Mark Papa - Chairman, CEO
Yes, getting to more conceptual discussion here, you know, we have got -- the long-term plan is not to keep our debt at these extremely under-geared levels. You know, it is kind of an open secret that we are pursuing horizontal drilling opportunities in places like Appalachia and Canada that we have previously disclosed, and other places also, looking for big accumulations. We're keeping the debt low because, if indeed we find some of these, we are going to have to do essentially startup funding to get those plays off the ground. We will do that with internal funding.
We certainly wouldn't be issuing equity or anything to it. That would likely raise the debt-to-cap into the low 20 range, perhaps, until we get those plays running, until they became self-funding.
The backup plan on that would be that, if indeed we are not successful on finding any of these huge new shale gas plays, and we conclude that they just don't exist out there, then it is certainly a strong consideration that we would use some of that balance sheet to just do a share buyback.
Ted Zott - Analyst
Right. What is sort of the time frame again? I mean you may have said it and I didn't hear it, on those big plays in terms of when you would know?
Mark Papa - Chairman, CEO
I think we are probably within -- 2008 will be a critical year on that. It is not years away.
While we are on the subject of some of these bigger plays, I will make one comment. I will just preempt the question that is almost certainly to be asked before I get off the Q&A here. Someone is going to ask us about these big plays, about some of them like a West Texas play.
We always get a question about Culberson County, and ever since our November analyst meeting last year, I purposely downplay Culberson County. I said that was one of our lowest ranked plays. Then on our last earnings call I also significantly downplayed it. Just so we don't get any questions on it, I will tell you that we have disposed of our acreage in Culberson County, simply because we felt that that one did not meet the criterion that we had set up to be a successful play. So hopefully that will preempt any future questions on that.
Ted Zott - Analyst
Okay, thank you very much.
Operator
John Herrlin, Merrill Lynch.
John Herrlin - Analyst
Yes, three quick ones. Loren, with the Bakken, do you have the dolomitic zone? Also, from what Mark was saying, it sounds like you have similar organic and thermal maturity compared to, say, the Montana side. So this is really a completion difference for the results you're getting, or what are the sweet spots?

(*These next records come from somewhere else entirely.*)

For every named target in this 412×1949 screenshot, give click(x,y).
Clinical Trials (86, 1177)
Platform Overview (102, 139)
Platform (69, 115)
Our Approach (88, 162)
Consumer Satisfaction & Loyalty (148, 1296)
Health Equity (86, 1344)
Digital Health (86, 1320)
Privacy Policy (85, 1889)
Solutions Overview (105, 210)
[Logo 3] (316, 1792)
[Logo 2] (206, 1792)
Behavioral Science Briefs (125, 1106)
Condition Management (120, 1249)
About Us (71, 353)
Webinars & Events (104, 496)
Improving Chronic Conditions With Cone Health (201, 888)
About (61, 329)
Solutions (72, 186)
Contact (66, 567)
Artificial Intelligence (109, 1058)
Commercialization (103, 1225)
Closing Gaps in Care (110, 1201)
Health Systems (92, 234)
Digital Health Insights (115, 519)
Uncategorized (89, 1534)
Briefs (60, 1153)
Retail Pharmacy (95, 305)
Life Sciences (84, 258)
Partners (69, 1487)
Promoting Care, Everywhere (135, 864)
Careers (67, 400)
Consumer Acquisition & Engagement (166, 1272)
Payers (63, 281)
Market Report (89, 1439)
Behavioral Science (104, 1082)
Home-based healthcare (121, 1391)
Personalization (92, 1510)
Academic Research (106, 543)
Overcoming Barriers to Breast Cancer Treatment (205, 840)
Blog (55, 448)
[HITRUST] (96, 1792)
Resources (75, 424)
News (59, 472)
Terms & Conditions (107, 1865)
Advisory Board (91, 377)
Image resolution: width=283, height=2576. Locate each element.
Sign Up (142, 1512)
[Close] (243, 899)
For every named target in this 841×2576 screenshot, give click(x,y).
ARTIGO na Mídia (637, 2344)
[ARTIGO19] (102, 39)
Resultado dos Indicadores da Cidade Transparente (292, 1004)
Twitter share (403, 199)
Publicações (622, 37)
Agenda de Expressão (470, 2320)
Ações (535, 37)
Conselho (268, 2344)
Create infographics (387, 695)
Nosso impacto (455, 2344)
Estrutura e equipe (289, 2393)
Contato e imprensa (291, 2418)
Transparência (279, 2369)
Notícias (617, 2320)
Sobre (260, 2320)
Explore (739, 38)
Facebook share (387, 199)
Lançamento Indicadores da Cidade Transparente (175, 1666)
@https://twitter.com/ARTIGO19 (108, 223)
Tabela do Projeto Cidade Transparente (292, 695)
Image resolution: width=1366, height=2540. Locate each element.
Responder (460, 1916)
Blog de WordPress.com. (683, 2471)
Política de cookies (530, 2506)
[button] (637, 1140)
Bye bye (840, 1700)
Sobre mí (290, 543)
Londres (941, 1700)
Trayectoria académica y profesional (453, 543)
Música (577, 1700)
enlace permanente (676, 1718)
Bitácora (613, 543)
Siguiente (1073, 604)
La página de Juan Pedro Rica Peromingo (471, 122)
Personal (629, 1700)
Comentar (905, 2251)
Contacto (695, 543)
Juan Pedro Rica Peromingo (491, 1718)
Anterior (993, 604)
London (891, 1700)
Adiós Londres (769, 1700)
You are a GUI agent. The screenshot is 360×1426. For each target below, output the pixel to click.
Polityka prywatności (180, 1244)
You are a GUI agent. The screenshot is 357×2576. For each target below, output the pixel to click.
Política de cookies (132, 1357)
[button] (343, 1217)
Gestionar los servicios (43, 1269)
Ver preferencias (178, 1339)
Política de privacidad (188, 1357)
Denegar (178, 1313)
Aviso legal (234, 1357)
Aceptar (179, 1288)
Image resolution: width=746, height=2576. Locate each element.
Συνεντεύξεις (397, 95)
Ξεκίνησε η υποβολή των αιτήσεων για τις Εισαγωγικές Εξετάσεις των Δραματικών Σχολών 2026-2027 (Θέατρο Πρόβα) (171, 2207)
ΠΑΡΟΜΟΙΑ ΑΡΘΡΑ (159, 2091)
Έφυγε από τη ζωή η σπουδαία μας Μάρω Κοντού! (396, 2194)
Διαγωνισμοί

Loren Leiker - Senior EVP - Exploration
Yes, John, that is the big question in the whole play. That is the competitive advantage that we currently hold, is that by drilling these dozen-plus wells that we drilled on that side, and taking a lot of core, and doing a lot of work with 3-D, we feel like we understand what those sweet spots are. But we're going to keep that under our vest for today, certainly.
I would say that there are structural aspects, there are stratigraphic aspects of that, that we feel like we understand. We are in the middle zone, John. You have got the shale above and the show below that are fantastic oil source rocks. Maybe 20, 30 feet thick each. Then you got the middle Bakken between those two, which is where all that oil is going, and that is the zone that we're targeting.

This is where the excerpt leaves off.